Member of Parliament
- In office 1 October 2001 – 6 August 2024
- Preceded by: Giasuddin Quader Chowdhury
- Succeeded by: Giasuddin Quader Chowdhury
- Constituency: Chittagong-6

Personal details
- Born: 6 November 1954 (age 71) Chittagong, East Pakistan, Pakistan
- Party: Bangladesh Awami League
- Spouse: Rizwana Yusuf
- Parent: A.K.M. Fazlul Kabir Chowdhury (father);
- Relatives: The Chowdhury family of Chittagong
- Education: University of Chittagong

= A.B.M. Fazle Karim Chowdhury =

Bangladeshi politician

A.B.M. Fazle Karim Chowdhury is a Bangladesh Awami League politician and a former Jatiya Sangsad member representing the Chittagong-6 constituency. He was elected to five consecutive terms. He was the chairman of the Parliamentary Standing Committee of the Railways Ministry. His father, A.K.M. Fazlul Kabir Chowdhury, served as a member of parliament as well as leader of the opposition in the East Pakistan Provincial Assembly.

== Early life ==
Chowdhury was born on 6 November 1954. He has a B.A. and an M.A. degree in history from the University of Chittagong. His father was AKM Fazlul Kabir Chowdhury, and his uncle was Fazlul Quader Chowdhury. His cousins and Bangladesh Nationalist Party politicians, Salauddin Quader Chowdhury and Giasuddin Quader Chowdhury, were major political opponents of Chowdhury in Chittagong.

==Career==
Chowdhury was elected to parliament in 2001 from Chittagong-6 as an Awami League candidate with 52 percent of the vote. He faced two murder charges; he received acquittal in one and a discharge in another.

Chowdhury was re-elected to parliament from Chittagong-5 as a candidate of Awami League with 49 percent of the votes. Chowdhury served as the chairman of the Parliamentary Standing Committee on the Ministry of Housing and Public Works. He was a member of the Parliamentary Standing Committee on the Chittagong Hill Tracts Affairs Ministry.

● DATA

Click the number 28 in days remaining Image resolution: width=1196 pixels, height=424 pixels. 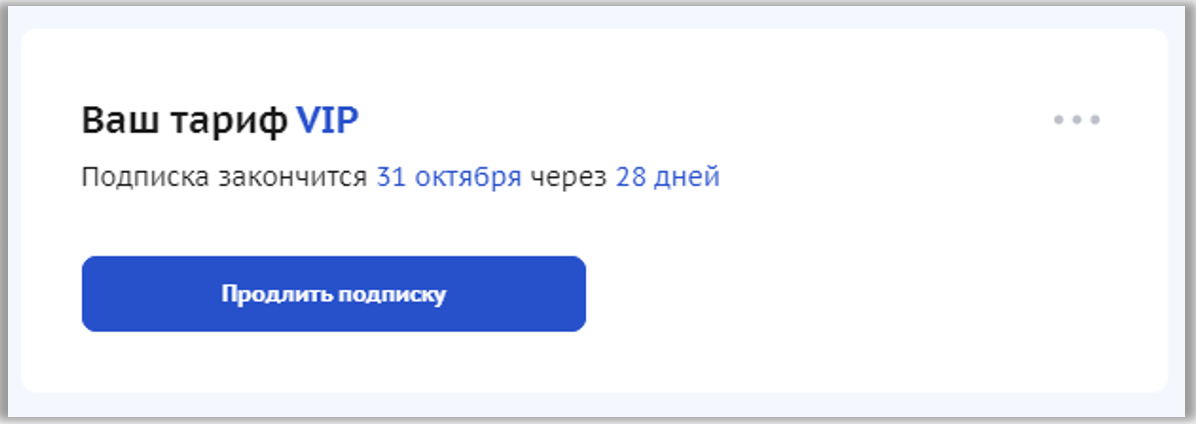(x=629, y=177)
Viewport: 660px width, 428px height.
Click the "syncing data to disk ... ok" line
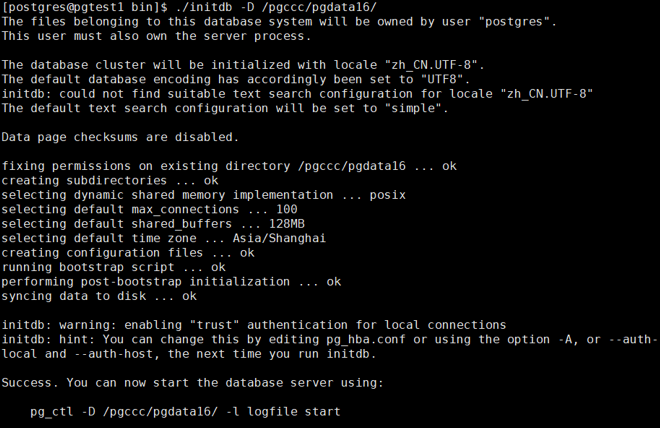tap(99, 296)
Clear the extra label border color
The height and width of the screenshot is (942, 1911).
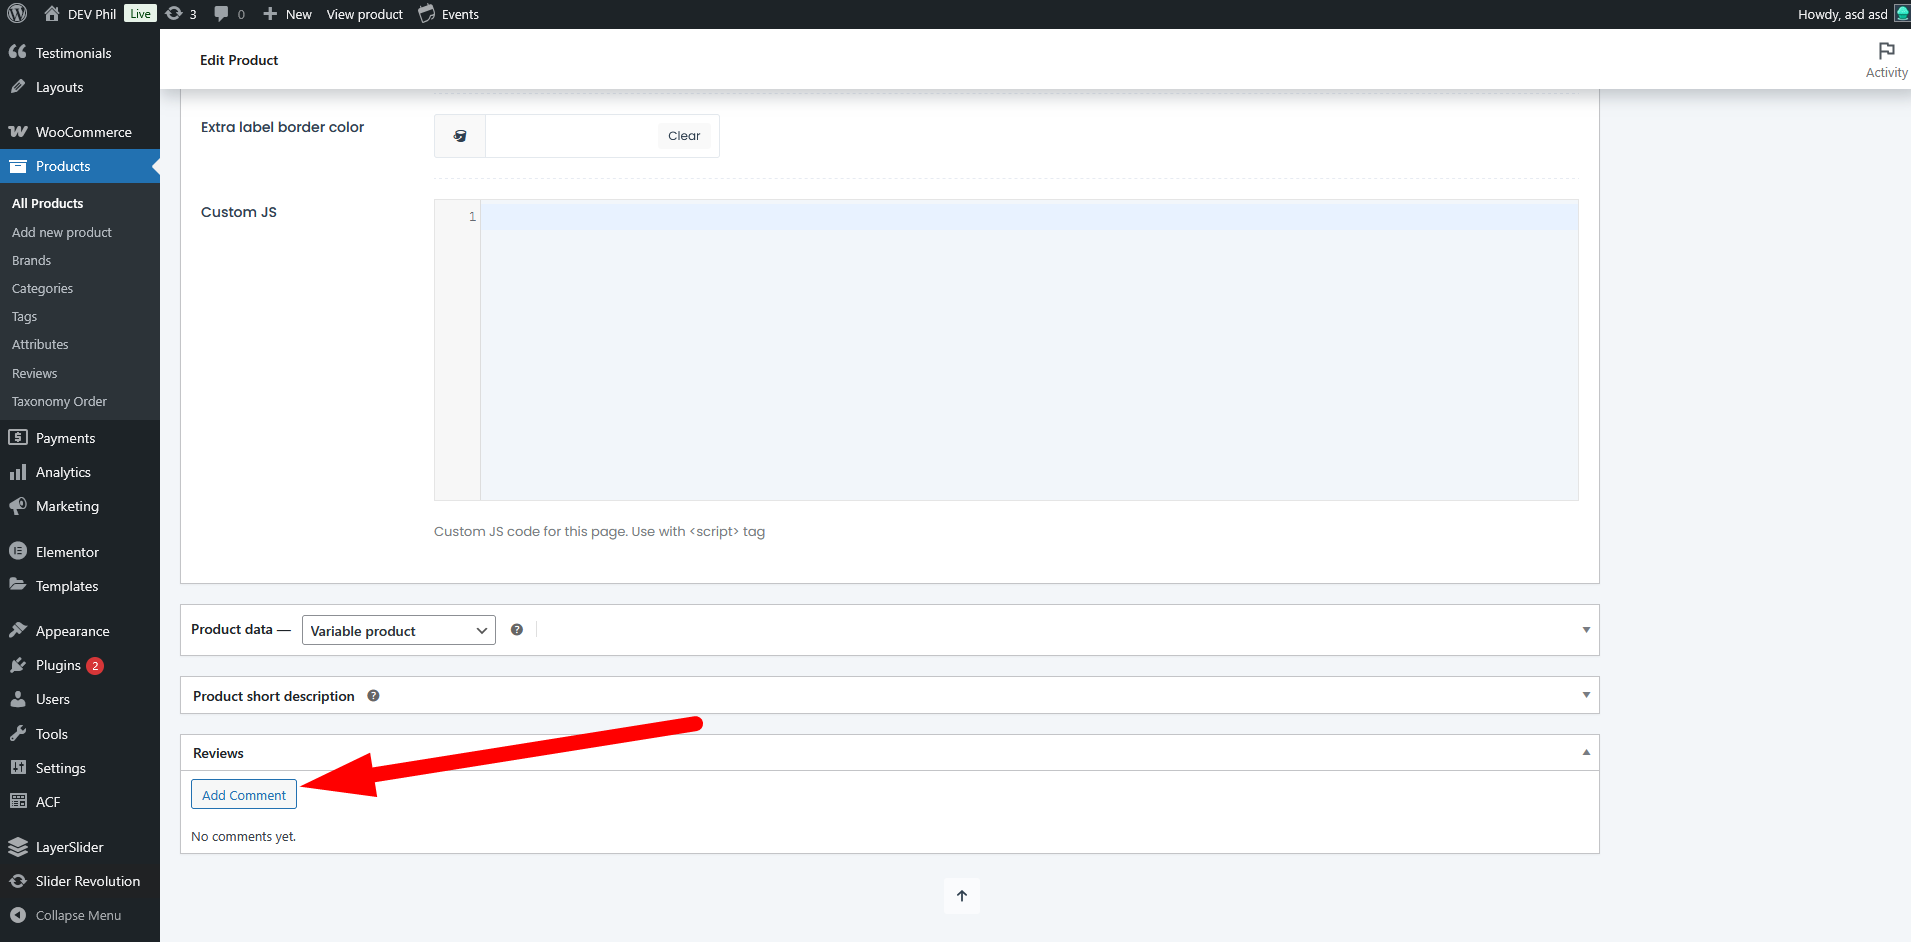684,136
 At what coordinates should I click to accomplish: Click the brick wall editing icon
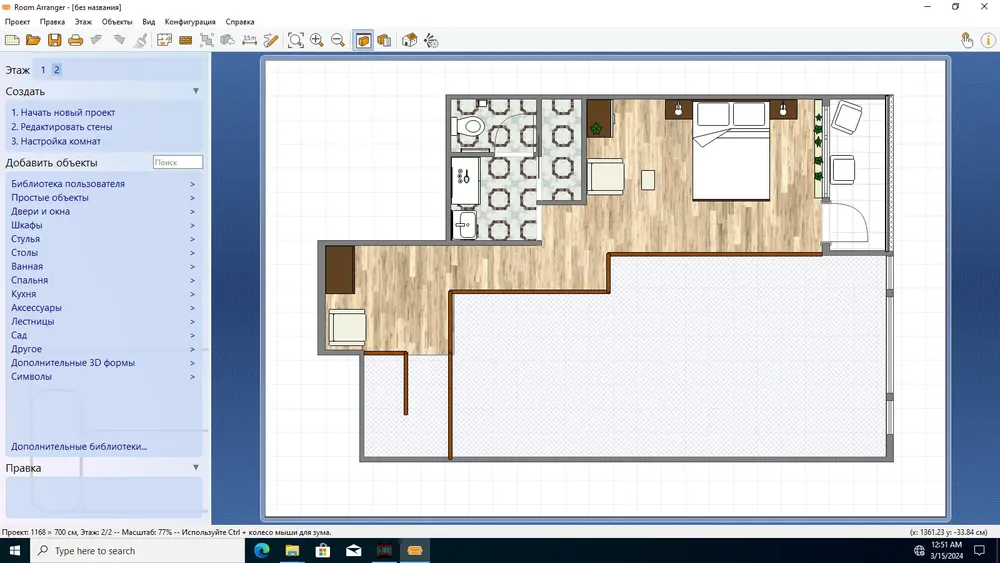(x=186, y=40)
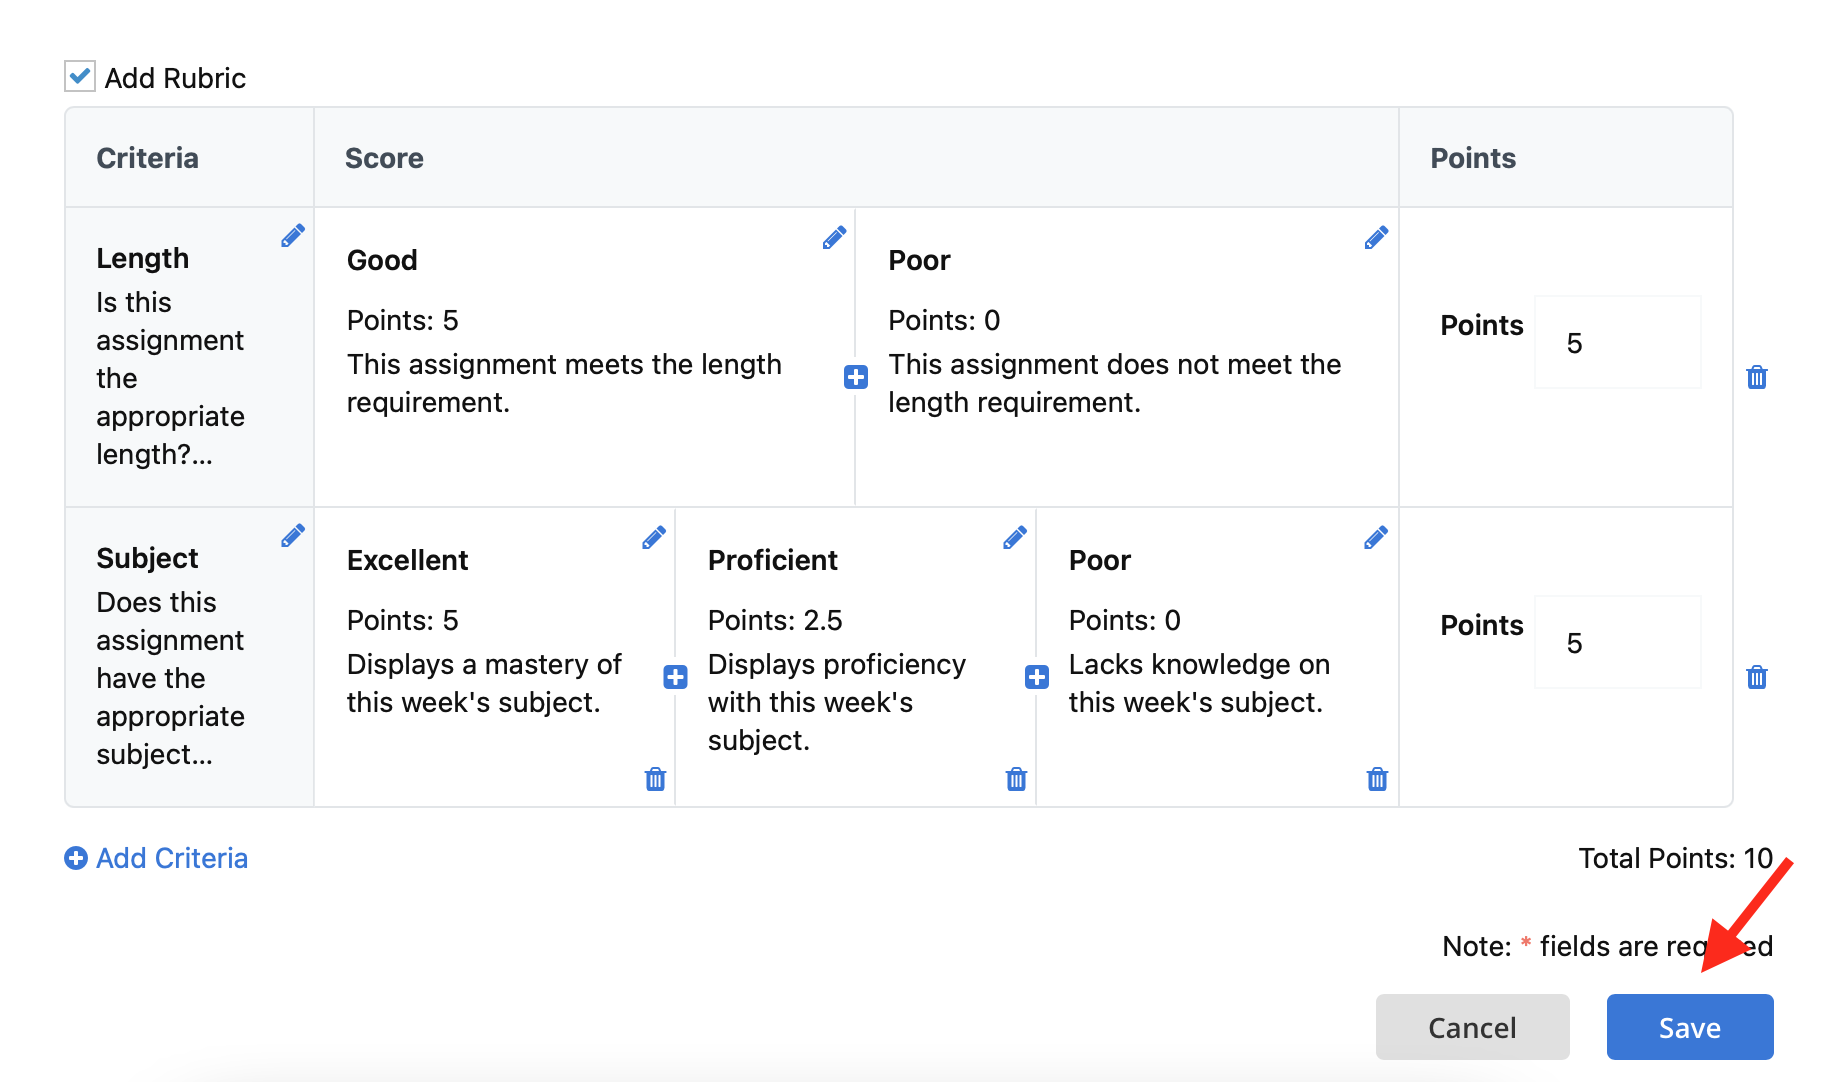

● ASSIGNMENT 1
Answer these questions from the biography of A.B.M. Fazle Karim Chowdhury:
(a) In what subject does he hold his B.A. and M.A. degrees?
(b) What share of the vote did he win in the 2001 election?
(c) Who is listed as his spouse?
● ASSIGNMENT 2
Render this sentence from the biography of A.B.M. Fazle Karim Chowdhury in Spanish: "He was elected to five consecutive terms."
● ASSIGNMENT 3
Continue the biography of A.B.M. Fazle Karim Chowdhury after its final sentence.
The records were taken from a different source than the biography.

● RESPONSE BOX 1
(a) History
(b) 52 percent
(c) Rizwana Yusuf

● RESPONSE BOX 2
Fue elegido para cinco mandatos consecutivos.

● RESPONSE BOX 3
Chowdhury was elected to parliament from Chittagong-6 in 2014 and served as chairman of the Parliamentary Standing Committee on the Ministry of Railway until 5 August 2024. In this period he developed CRB areas, reconstructed some of the old buildings, and made a gallery for pedestrians and visitors. According to his wealth statement, he made significant profit from fish farming at around 25 million taka.

In January 2015, Chowdhury was elected to the Human Rights Committee of the Inter-Parliamentary Union.

Chowdhury was re-elected to parliament in 2018 as a candidate of the Awami League with 230,471 votes while his nearest rival, Jashim Uddin Shikder of the Bangladesh Nationalist Party, received 2,244 votes.

Chowdhury tested positive for COVID-19 in August 2020 during the COVID-19 pandemic in Bangladesh.

On 24 August 2021, Chowdhury chaired a meeting of the Parliamentary Standing Committee on the Railway Ministry.

On 11 September 2024, Chowdhury was arrested near the Akhaura border in Brahmanbaria by Border Guard Bangladesh while entering India. He was later charged with murder cases during the student movement in 2024.